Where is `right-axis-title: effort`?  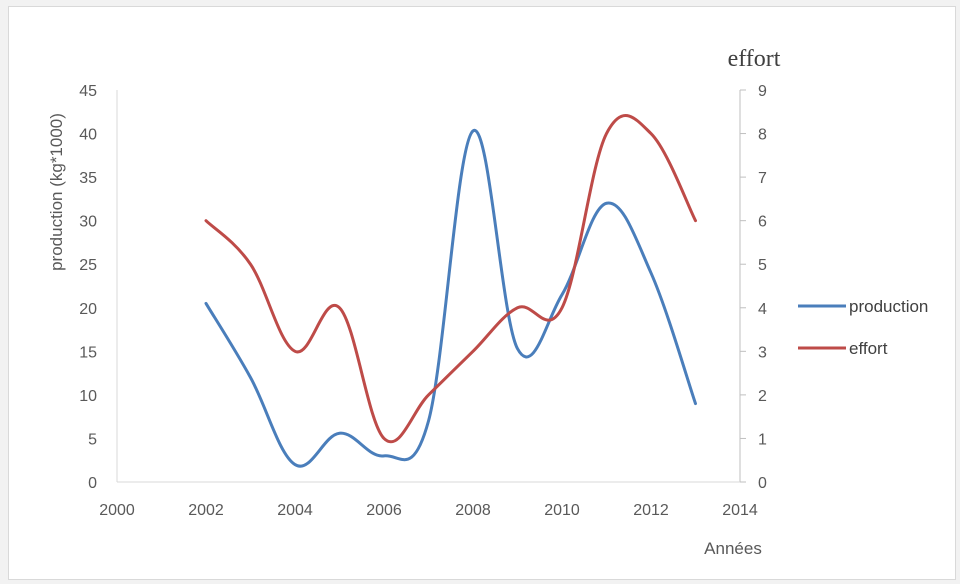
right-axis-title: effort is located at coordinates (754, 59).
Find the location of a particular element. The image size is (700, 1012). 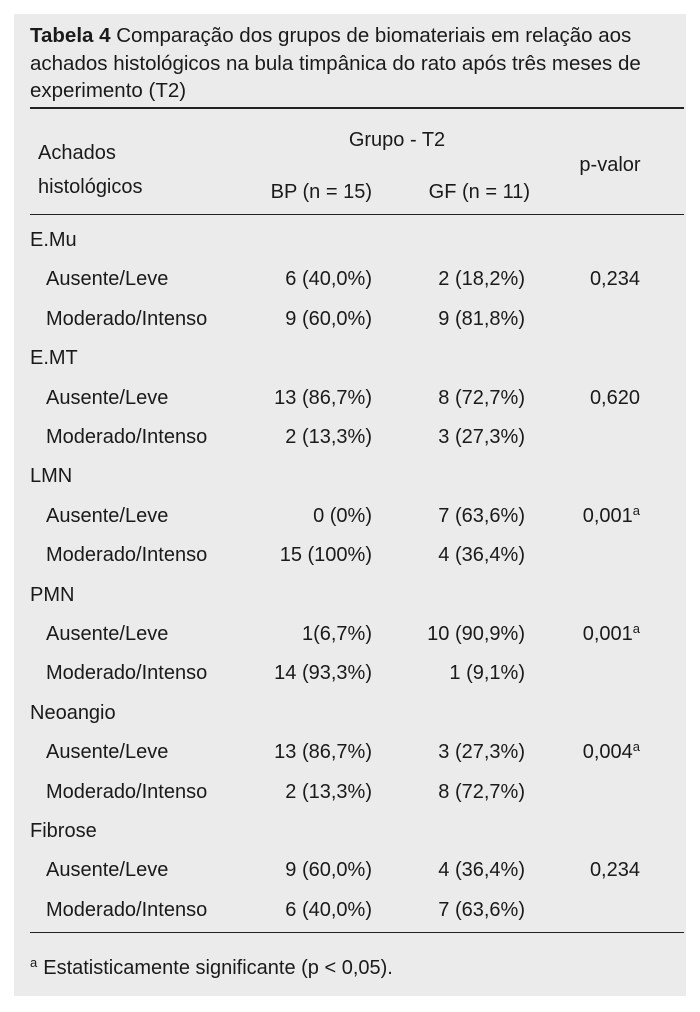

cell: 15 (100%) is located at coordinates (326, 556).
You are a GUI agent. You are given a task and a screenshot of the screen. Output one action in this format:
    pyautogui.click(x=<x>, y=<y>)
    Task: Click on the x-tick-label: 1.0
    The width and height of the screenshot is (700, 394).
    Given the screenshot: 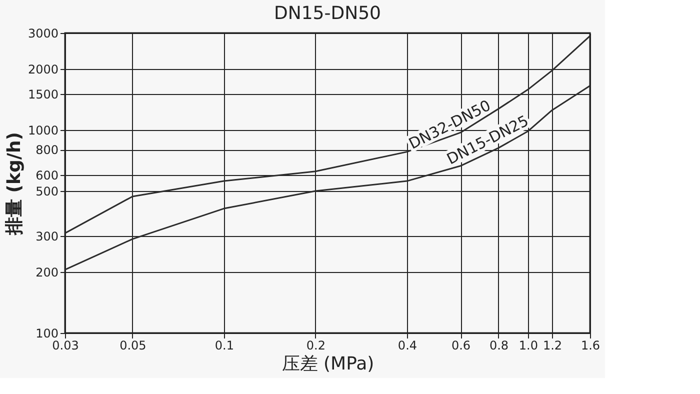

> [Directions] Reproduce all of the lines above verbatim, omitting the pictures.

> [Answer space]
Where is `right-axis-title: effort`?  
right-axis-title: effort is located at coordinates (754, 59).
Find the location of a particular element. The image size is (700, 1012). 

cell: 15 (100%) is located at coordinates (326, 556).
You are a GUI agent. You are given a task and a screenshot of the screen. Output one action in this format:
    pyautogui.click(x=<x>, y=<y>)
    Task: Click on the x-tick-label: 1.0
    The width and height of the screenshot is (700, 394).
    Given the screenshot: 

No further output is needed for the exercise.